_Problem requirements_
Once the pictures are set aside, reproduce all of the records exactly.

_The records_

◆ ◆ ◆ ◆ ◆

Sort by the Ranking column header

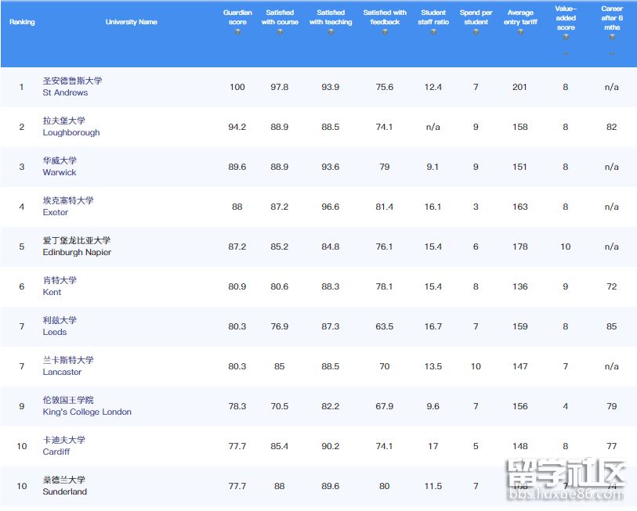22,22
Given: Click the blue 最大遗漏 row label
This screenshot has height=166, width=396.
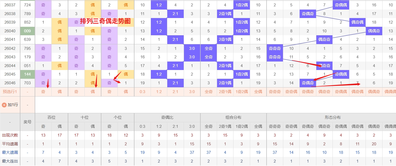Looking at the screenshot, I should tap(10, 152).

◆ ◆ ◆ ◆ ◆

_Task answer_
Sort by the Ranking column header

22,22
Given: Click the blue 最大遗漏 row label
This screenshot has height=166, width=396.
Looking at the screenshot, I should tap(10, 152).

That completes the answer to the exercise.